:: Data shown
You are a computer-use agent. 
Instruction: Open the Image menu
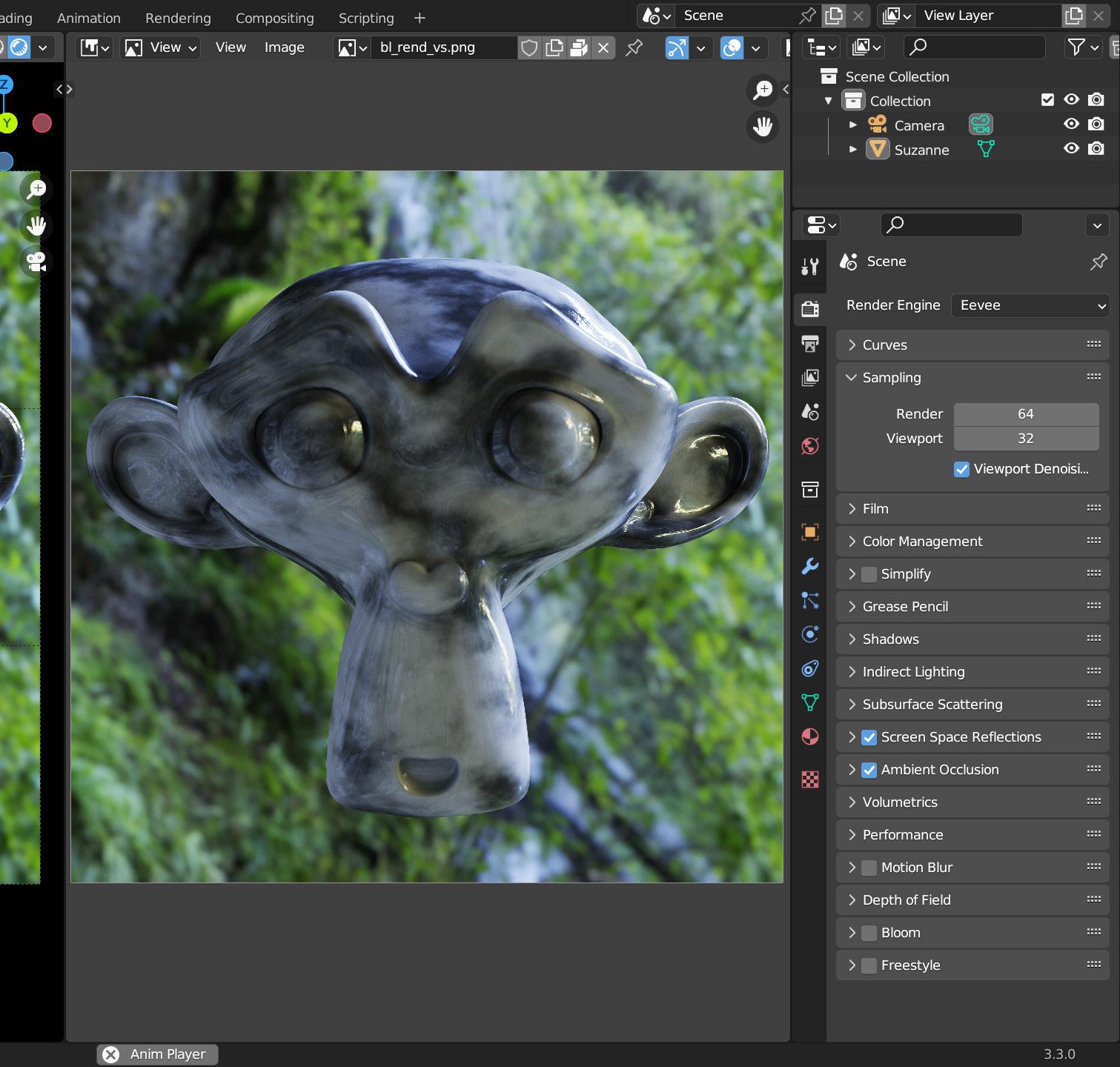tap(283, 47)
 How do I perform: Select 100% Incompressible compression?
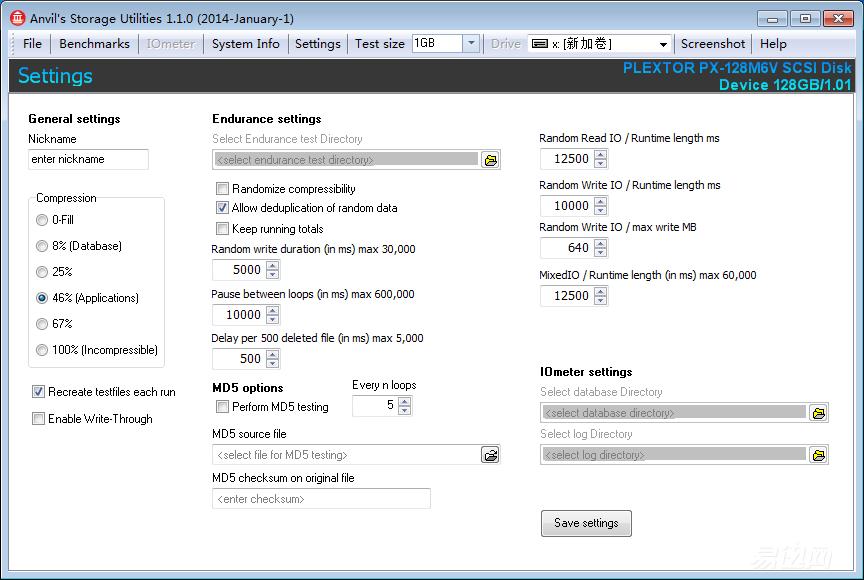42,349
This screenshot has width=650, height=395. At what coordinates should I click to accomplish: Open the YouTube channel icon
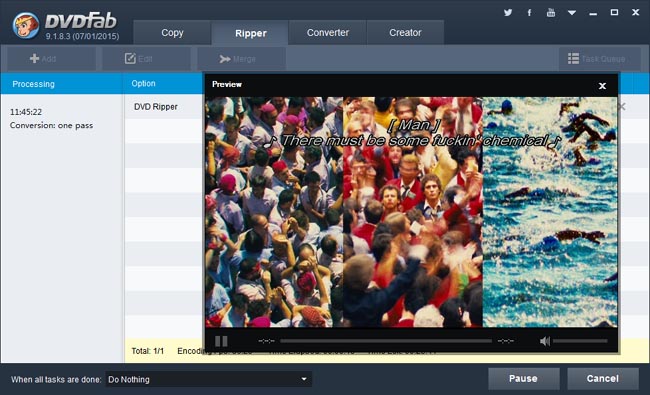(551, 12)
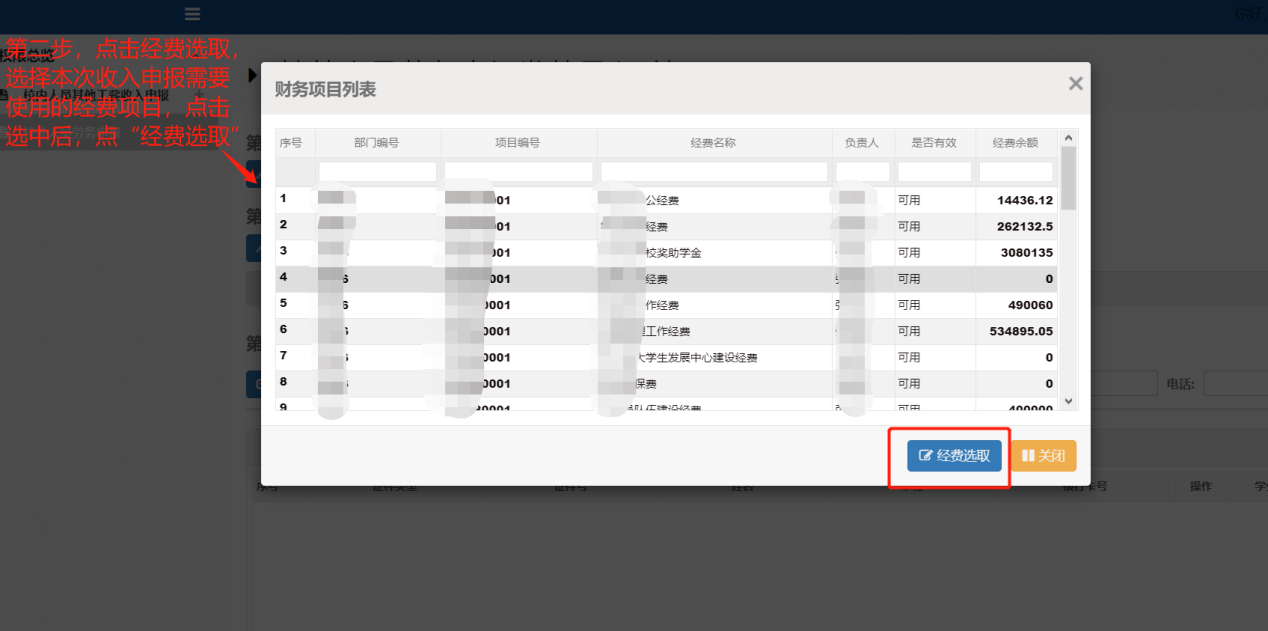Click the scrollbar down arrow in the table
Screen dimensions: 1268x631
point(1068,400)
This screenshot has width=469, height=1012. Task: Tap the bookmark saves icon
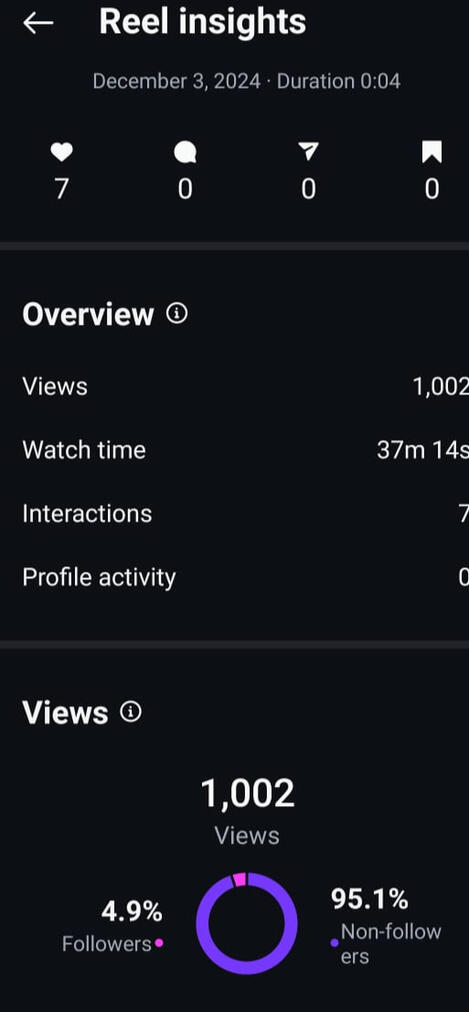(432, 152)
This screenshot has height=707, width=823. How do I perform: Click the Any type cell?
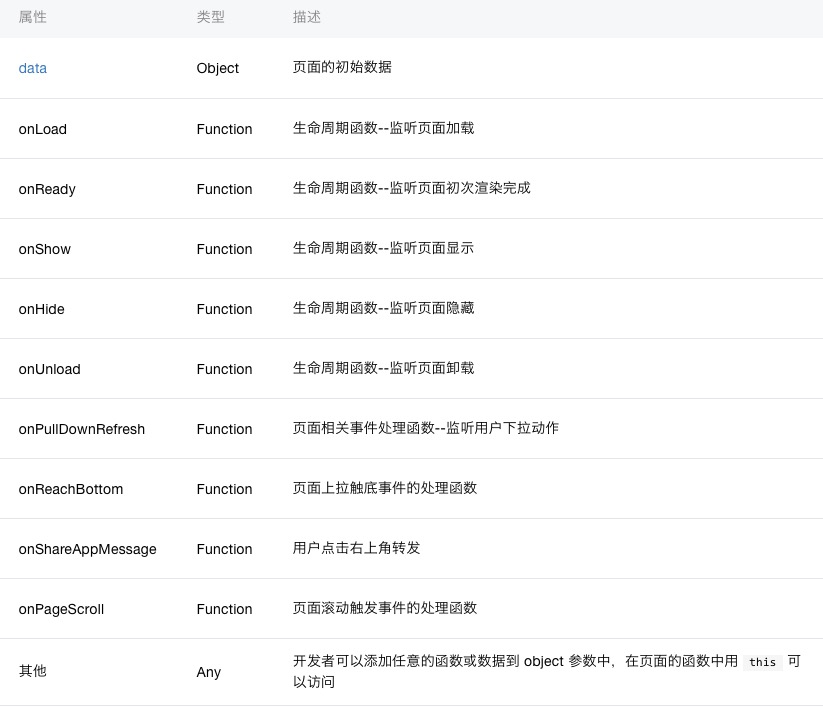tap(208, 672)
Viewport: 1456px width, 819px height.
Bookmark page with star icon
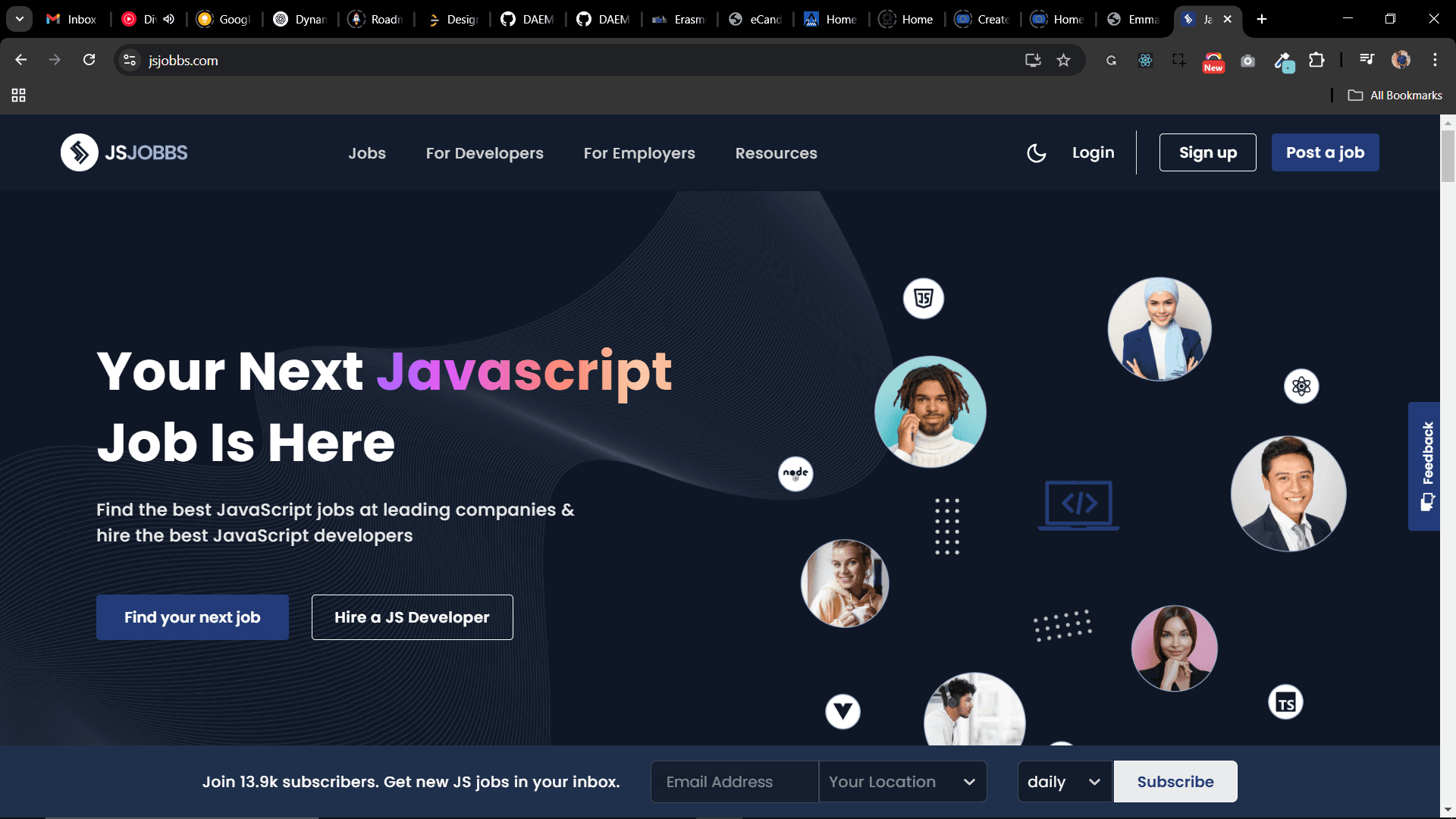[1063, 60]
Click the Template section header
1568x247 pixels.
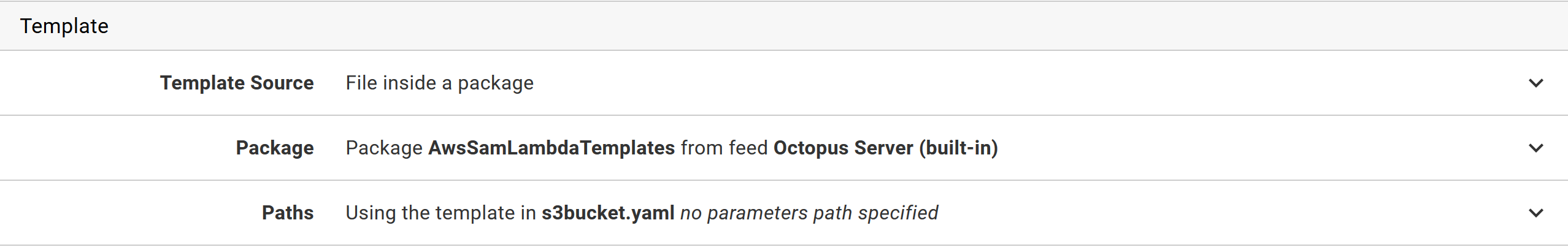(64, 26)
::::
* [Aim]
Quote every one of the rows above word for word, leaving out the bracketed picture markers.

* [Answer to this task]
You are a computer-use agent. 
Instruction: Open the Image menu
tap(283, 47)
 How do I perform: Select 100% Incompressible compression?
42,349
This screenshot has width=650, height=395. At what coordinates should I click to accomplish: Open the YouTube channel icon
(551, 12)
Click the scrollbar down arrow in the table
Screen dimensions: 1268x631
point(1068,400)
This screenshot has width=469, height=1012. Task: Tap the bookmark saves icon
(432, 152)
This screenshot has height=707, width=823. How do I perform: Click the Any type cell?
tap(208, 672)
Viewport: 1456px width, 819px height.
Bookmark page with star icon
[1063, 60]
Click the Template section header
1568x247 pixels.
(64, 26)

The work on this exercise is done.